# Malt Extract Vs Dme Vs Dextrose



## wbosher

Hi guys,

I'm sure this has been asked before, but a search brought up hundreds of irrelevant hits and life is just too short...

Anyway, I'm about to put down a brew which calls for 1kg of dextrose. I want to know if can I substitute this with a 1.5kg can of liquid malt extract, or will I still need to add a little dex for fermentability?

Similar question for 1kg of DME, will I still need dex?


----------



## wbosher

Sorry, question answered - http://www.aussiehomebrewer.com/forum/inde...;showarticle=31


----------



## Blitzer

It always talks about mouth feel, personally I hate the watery side of beers and have had some great malty (thicker) beers that are not necessarily stouts or porters. 

So how do you get the mouthfeel? I mean would adding like 3kg of dried malt extract kill a beer (or just make it unbelievably alcoholic)? How do you thicken it up to stay away from a watery beer?


----------



## Nick JD

DME (especially the "confectionary" grade - think Maltezers or Milo) has a lot of unfermentables in it. If you make a batch of beer with 100% DME it can finish well into the 1.020s and be cloyingly thick and sweet. 

Watering it's thickness down with dextrose is the best way to get a beer that most resembles beer made directly from barley without the drying step.

I reckon that non-beer malt extract is probably mashed as high as possible - if you're making lollies why mash at 60C for 3 hours? You'd want max extraction fast as possible, and that points towards hot mashes and gooey malt.


----------



## Impy

Blitzer said:


> It always talks about mouth feel, personally I hate the watery side of beers and have had some great malty (thicker) beers that are not necessarily stouts or porters.
> 
> So how do you get the mouthfeel? I mean would adding like 3kg of dried malt extract kill a beer (or just make it unbelievably alcoholic)? How do you thicken it up to stay away from a watery beer?



Speciality (steeping) grains, or maltose. Maltose is almost completely unfermentable so it adds a thicker mouthfeel and it's not particularly sweet (compared to other sugars). Steeping grains (like crystal malt) also add a richer malty flavour and some unfermentable sugars that contribute to mouthfeel.

DATASET EXCERPTS:

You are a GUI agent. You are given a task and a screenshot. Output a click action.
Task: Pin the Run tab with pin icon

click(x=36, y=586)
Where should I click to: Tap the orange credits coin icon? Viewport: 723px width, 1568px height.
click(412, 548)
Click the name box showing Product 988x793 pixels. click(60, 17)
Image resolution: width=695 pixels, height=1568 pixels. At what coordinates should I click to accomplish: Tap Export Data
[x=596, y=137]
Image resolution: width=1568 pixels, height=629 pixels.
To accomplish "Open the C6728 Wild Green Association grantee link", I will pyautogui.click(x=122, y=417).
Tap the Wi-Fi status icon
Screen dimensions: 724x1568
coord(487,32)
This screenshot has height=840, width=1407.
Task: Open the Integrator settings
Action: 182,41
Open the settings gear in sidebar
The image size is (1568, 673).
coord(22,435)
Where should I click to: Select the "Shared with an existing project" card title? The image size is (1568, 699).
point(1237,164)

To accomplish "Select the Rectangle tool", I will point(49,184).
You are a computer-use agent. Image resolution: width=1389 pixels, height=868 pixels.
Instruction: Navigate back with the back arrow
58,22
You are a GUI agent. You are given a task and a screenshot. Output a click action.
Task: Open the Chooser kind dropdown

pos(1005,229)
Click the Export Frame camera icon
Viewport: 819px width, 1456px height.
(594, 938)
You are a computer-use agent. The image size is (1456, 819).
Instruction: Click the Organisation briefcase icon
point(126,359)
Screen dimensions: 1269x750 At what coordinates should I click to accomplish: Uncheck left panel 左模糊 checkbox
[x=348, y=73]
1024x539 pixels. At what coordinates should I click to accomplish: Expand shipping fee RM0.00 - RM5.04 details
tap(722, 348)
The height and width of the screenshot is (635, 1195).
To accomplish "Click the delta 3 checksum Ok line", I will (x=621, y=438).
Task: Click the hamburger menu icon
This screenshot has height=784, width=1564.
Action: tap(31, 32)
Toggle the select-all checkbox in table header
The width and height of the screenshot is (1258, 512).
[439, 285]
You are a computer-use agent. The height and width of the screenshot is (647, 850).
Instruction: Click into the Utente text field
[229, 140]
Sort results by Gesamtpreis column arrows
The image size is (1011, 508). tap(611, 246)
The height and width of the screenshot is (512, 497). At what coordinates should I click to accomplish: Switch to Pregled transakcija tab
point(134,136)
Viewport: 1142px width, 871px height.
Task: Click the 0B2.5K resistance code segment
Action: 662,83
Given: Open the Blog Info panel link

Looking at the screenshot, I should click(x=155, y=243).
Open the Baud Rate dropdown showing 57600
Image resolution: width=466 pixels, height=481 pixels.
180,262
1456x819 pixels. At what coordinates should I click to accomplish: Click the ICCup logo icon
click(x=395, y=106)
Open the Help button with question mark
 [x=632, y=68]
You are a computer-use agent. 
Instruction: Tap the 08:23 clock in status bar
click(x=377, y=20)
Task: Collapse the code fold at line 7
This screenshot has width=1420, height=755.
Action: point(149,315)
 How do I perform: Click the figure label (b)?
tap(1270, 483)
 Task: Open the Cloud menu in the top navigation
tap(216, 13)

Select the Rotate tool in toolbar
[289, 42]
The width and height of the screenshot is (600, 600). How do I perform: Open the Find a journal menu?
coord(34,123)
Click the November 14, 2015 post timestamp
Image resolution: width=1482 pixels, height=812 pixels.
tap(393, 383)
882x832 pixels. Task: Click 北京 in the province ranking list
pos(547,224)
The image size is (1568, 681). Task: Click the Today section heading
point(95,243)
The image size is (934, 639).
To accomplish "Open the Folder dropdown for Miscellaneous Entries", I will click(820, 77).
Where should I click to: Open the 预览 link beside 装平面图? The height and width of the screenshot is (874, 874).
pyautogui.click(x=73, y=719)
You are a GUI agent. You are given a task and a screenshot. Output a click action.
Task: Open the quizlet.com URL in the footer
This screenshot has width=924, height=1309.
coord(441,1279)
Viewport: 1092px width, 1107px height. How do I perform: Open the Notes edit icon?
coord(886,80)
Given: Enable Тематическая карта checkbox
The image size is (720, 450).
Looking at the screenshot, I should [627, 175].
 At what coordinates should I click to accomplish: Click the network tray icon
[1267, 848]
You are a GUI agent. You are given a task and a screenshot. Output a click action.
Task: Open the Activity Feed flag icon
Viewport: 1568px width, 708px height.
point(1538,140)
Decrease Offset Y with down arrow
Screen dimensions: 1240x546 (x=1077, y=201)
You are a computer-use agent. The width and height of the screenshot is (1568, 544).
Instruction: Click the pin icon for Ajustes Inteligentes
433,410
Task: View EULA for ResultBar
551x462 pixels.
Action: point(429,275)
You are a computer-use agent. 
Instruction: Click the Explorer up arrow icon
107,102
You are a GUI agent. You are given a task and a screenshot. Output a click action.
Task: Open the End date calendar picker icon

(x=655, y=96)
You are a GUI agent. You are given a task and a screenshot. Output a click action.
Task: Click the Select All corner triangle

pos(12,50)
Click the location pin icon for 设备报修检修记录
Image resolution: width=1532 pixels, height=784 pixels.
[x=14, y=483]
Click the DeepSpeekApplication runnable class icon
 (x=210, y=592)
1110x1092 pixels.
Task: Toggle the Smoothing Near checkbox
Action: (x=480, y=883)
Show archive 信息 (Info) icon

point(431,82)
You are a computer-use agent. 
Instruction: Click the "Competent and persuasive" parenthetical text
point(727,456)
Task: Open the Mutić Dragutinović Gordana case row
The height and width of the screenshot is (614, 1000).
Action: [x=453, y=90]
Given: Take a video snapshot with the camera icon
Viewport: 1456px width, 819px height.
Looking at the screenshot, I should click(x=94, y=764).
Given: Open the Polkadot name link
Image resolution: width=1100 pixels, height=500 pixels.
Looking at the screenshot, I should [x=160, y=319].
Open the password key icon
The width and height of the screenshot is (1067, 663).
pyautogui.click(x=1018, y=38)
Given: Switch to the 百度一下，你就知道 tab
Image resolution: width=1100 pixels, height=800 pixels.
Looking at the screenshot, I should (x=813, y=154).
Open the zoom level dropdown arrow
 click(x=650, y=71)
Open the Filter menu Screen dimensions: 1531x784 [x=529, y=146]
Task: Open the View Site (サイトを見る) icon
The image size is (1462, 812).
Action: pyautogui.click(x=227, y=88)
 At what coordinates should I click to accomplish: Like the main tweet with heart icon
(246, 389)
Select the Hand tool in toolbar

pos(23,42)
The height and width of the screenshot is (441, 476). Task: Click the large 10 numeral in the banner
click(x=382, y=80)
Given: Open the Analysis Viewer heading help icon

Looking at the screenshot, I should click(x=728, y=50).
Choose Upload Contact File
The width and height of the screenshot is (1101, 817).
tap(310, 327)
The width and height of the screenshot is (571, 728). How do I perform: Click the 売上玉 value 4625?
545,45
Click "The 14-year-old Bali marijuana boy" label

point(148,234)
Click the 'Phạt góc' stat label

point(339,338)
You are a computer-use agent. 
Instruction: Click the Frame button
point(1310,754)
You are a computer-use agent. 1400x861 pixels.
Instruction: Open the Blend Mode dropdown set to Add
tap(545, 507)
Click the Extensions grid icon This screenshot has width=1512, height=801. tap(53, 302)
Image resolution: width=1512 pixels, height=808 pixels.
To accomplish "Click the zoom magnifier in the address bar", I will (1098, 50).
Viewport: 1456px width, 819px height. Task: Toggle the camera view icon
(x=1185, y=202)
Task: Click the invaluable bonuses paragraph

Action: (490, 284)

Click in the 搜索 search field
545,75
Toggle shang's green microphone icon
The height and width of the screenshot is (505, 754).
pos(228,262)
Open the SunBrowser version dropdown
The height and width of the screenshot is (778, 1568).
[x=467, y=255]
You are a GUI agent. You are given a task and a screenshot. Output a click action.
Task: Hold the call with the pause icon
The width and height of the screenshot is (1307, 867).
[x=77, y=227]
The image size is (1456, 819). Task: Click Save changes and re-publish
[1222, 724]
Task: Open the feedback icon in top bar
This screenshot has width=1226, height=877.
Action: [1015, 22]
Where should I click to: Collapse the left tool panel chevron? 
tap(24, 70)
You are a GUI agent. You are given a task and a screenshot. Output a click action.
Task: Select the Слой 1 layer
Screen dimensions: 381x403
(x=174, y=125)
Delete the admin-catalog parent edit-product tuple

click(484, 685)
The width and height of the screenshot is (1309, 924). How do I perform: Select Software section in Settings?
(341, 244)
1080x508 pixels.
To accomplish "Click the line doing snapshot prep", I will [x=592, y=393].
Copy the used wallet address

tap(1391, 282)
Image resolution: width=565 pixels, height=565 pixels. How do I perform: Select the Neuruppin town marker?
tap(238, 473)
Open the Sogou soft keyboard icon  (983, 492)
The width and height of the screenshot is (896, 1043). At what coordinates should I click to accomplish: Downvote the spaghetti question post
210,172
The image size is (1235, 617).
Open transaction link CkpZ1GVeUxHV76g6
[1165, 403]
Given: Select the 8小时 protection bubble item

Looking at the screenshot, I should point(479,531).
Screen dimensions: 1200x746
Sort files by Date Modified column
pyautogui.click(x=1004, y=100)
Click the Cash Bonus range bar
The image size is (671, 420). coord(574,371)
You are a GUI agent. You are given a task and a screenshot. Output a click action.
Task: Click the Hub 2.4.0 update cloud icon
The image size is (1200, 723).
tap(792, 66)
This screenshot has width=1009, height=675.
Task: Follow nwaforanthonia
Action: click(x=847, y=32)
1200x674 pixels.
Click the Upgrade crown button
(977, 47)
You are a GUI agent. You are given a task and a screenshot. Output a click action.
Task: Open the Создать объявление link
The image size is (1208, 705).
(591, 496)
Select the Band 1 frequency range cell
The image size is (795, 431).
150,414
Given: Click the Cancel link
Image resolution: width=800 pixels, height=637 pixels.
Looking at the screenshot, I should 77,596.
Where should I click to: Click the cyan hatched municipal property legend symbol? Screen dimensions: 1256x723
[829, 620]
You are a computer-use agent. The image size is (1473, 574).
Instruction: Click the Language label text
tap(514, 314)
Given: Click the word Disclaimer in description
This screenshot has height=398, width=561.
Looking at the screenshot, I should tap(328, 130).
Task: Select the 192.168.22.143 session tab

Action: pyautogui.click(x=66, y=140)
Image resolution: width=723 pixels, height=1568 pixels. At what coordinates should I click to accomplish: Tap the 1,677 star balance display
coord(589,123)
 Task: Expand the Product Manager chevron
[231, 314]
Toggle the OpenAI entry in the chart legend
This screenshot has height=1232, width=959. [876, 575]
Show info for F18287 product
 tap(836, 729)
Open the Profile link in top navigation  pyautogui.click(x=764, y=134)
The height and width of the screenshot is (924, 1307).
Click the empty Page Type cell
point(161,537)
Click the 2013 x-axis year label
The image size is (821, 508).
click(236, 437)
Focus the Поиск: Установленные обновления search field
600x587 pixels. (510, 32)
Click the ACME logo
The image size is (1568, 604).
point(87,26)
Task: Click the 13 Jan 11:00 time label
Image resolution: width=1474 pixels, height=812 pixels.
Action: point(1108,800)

PROMPT 1:
In the malt extract thread, do the following statements agree with what is written? For each, answer yes or no and quote the words of the thread that decide it.
(a) The first poster's brew calls for 1kg of dextrose.
(b) Nick JD says a batch made with 100% DME always finishes below 1.010.
(c) Impy describes maltose as very sweet compared with other sugars.
PROMPT 2: In the malt extract thread, which steeping grain does Impy name as an example?
PROMPT 3: Carry on the malt extract thread from the point where it stops.

FINAL RESULT 1:
(a) Yes: "I'm about to put down a brew which calls for 1kg of dextrose."
(b) No: "If you make a batch of beer with 100% DME it can finish well into the 1.020s and be cloyingly thick and sweet."
(c) No: "it's not particularly sweet (compared to other sugars)."

FINAL RESULT 2: Crystal malt.

FINAL RESULT 3:
To be honest there isn't much you need to do to get a better mouthfeel than commercial beers. Most easy drinking popular beers add a portion of 100% fermentable sugar to their recipe to increase fermentability and lighten the mouthfeel. So if you add only plain DME or LME with no dextrose or table sugar in your recipe you'll have a better mouthfeel than most commercial beers.


----------



## wbosher

Impy said:


> Speciality (steeping) grains, or maltose. Maltose is almost completely unfermentable so it adds a thicker mouthfeel and it's not particularly sweet (compared to other sugars). Steeping grains (like crystal malt) also add a richer malty flavour and some unfermentable sugars that contribute to mouthfeel.
> 
> To be honest there isn't much you need to do to get a better mouthfeel than commercial beers. Most easy drinking popular beers add a portion of 100% fermentable sugar to their recipe to increase fermentability and lighten the mouthfeel. So if you add only plain DME or LME with no dextrose or table sugar in your recipe you'll have a better mouthfeel than most commercial beers.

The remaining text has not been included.